Di sisi lain, outstanding IKNB juga menurun sebesar 23,84% ytd menjadi Rp1,46 triliun, sedangkan sektor koperasi mencatat penurunan sebesar 29,5% ytd menjadi Rp152,43 miliar.

Menanggapi kondisi tersebut, OJK dan para pelaku industri fintech akan membahas berbagai solusi dalam Indonesia Fintech Summit & Expo (IFSE) 2024 yang akan menjadi momentum penting bagi industri ini untuk memperkuat tata kelola dan manajemen risiko, serta meningkatkan kepercayaan investor.

Penyebab Penurunan Outstanding 

Penurunan outstanding pinjaman kemungkinan disebabkan oleh menurunnya minat investor terhadap fintech P2P lending dan kondisi ekonomi yang tidak mendukung. Hal itu disampaikan Kepala Departemen Pengaturan dan Perizinan Inovasi Teknologi Sektor Keuangan, Aset Keuangan Digital, dan Aset Kripto OJK, Djoko Kurnijanto dalam konferensi pers  Senin, 4 November 2024.

Faktor-faktor seperti risiko dan tata kelola perusahaan juga turut mempengaruhi daya tarik sektor fintech di mata investor.

"Apakah ini karena ketertarikan investor terhadap fintech peer-to-peer lending yang menurun atau mungkin karena kondisi ekonomi, serta terkait dengan tata kelola perusahaan?" ungkap Djoko.

- **Tugas yang Dikerjakan**:
(a) Tentukan apakah setiap pernyataan berikut sesuai dengan teks tentang fintech P2P lending, lalu jawab ya atau tidak disertai kutipan kata-kata teks yang menentukannya: (i) Outstanding IKNB turun 23,84% ytd menjadi Rp1,46 triliun. (ii) Sektor koperasi mencatat kenaikan. (iii) Risiko dan tata kelola perusahaan disebut ikut memengaruhi daya tarik sektor fintech bagi investor.
(b) Tolong lanjutkan teks tentang fintech P2P lending, dimulai setelah kalimat terakhirnya.
Catatan-catatan ini tidak berkaitan dengan teks tentang fintech P2P lending.

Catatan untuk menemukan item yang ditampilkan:
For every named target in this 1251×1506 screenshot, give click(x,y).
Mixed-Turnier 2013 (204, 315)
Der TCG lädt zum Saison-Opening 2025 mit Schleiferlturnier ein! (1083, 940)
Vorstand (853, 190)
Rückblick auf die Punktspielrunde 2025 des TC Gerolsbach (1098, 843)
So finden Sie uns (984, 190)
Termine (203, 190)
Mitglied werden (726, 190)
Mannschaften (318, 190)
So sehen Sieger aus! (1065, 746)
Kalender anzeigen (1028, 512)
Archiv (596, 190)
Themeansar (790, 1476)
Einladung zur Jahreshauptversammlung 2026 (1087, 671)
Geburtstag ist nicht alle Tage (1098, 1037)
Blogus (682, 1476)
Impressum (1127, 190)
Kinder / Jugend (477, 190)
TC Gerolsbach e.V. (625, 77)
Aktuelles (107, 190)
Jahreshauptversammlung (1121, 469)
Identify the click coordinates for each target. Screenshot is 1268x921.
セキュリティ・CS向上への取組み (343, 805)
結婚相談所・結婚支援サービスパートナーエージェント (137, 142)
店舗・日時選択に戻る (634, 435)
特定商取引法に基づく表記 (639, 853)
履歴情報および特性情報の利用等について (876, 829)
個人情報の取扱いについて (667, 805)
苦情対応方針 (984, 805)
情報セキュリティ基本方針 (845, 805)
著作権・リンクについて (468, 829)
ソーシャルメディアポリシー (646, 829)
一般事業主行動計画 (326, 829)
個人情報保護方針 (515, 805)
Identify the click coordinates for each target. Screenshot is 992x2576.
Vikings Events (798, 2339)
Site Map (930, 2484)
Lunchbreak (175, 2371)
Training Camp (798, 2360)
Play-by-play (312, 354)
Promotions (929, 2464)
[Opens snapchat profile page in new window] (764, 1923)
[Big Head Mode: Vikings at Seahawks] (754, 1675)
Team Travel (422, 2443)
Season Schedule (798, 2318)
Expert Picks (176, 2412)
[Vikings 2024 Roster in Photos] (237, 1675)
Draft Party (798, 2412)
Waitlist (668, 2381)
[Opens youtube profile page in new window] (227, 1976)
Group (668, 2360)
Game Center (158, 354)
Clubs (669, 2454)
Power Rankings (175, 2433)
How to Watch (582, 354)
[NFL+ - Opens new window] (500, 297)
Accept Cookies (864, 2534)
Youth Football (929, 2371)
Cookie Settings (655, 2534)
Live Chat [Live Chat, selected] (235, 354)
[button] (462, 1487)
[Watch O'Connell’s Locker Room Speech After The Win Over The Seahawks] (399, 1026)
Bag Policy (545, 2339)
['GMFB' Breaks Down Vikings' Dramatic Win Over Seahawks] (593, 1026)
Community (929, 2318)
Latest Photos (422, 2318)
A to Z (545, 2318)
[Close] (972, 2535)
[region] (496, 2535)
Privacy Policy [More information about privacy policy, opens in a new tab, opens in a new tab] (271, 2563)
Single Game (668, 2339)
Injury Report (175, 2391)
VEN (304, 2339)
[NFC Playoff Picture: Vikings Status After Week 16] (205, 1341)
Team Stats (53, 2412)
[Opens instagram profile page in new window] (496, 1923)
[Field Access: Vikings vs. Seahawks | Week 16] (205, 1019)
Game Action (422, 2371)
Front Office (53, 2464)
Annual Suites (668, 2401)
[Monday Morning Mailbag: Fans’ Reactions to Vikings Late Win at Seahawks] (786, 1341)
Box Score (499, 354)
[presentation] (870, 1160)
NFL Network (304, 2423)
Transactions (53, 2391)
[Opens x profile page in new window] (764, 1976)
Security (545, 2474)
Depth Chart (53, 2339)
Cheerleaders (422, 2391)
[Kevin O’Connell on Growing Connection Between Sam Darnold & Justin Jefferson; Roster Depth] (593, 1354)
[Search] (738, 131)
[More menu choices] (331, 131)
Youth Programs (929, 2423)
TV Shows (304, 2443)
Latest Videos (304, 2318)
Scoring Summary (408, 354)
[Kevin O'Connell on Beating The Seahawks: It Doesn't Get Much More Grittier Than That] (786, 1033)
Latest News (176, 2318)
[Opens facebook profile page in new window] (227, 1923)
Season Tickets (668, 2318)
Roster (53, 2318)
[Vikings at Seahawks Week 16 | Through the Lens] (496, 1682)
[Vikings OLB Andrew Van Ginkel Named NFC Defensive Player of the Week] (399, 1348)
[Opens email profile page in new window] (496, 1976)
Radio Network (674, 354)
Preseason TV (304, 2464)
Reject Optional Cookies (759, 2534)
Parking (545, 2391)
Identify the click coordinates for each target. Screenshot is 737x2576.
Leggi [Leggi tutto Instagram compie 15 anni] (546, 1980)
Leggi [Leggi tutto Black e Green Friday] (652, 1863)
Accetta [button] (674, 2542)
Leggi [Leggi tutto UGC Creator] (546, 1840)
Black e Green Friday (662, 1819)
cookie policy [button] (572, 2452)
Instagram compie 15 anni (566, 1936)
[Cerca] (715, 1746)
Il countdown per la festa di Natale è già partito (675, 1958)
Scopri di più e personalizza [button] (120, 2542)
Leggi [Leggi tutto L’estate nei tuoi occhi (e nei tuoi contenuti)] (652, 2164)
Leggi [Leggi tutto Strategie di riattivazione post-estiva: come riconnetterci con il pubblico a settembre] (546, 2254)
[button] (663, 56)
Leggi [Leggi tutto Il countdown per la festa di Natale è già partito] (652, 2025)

- **Jawaban Latihan**:
(a)
(i) Ya: "outstanding IKNB juga menurun sebesar 23,84% ytd menjadi Rp1,46 triliun"
(ii) Tidak: "sektor koperasi mencatat penurunan sebesar 29,5% ytd menjadi Rp152,43 miliar"
(iii) Ya: "Faktor-faktor seperti risiko dan tata kelola perusahaan juga turut mempengaruhi daya tarik sektor fintech di mata investor"

(b)
Ia menambahkan bahwa penerapan manajemen risiko dan tata kelola yang baik sangat penting bagi pertumbuhan industri fintech yang berkelanjutan di Indonesia.

IFSE 2024: Fokus Tata Kelola dan Manajemen Risiko

Salah satu tujuan dari IFSE 2024 adalah mempertemukan berbagai pemangku kepentingan untuk berdiskusi tentang penerapan tata kelola dan manajemen risiko di industri fintech

Djoko menjelaskan bahwa acara ini akan menjadi platform bagi para ahli, pengguna, dan pelaku industri untuk berbagi pandangan serta belajar dari praktik terbaik dalam tata kelola perusahaan dan manajemen risiko.

"Di IFSE 2024, kami berharap dapat memperoleh pandangan dari para ahli, pengguna, dan penggiat industri terkait penerapan tata kelola dan manajemen risiko," jelas Djoko. 

Dengan adanya forum ini, industri fintech diharapkan dapat semakin memperkuat kredibilitas dan meningkatkan daya tarik di mata investor dan konsumen.

Tantangan Literasi dan Adaptasi Terhadap Perubahan

Di samping tantangan tata kelola dan risiko, Djoko juga menyoroti pentingnya literasi dalam menjaga daya saing perusahaan fintech di tengah berbagai tantangan pasar. 

Menurutnya, literasi sangat krusial bagi perusahaan fintech untuk dapat terus beradaptasi dengan perubahan kebutuhan pasar dan regulasi yang berlaku.

"Tantangan utama dalam industri fintech adalah literasi. Perusahaan harus mampu menyesuaikan produk dan layanan mereka sesuai perubahan pasar dan regulasi untuk tetap relevan," jelas Djoko.

Pentingnya Penerapan GRC dalam Industri Fintech

 Dalam kesempatan yang sama, Asosiasi Fintech Pendanaan Bersama Indonesia (AFPI) juga menegaskan pentingnya penerapan prinsip tata kelola yang baik atau Governance, Risk, and Compliance (GRC) di platform fintech.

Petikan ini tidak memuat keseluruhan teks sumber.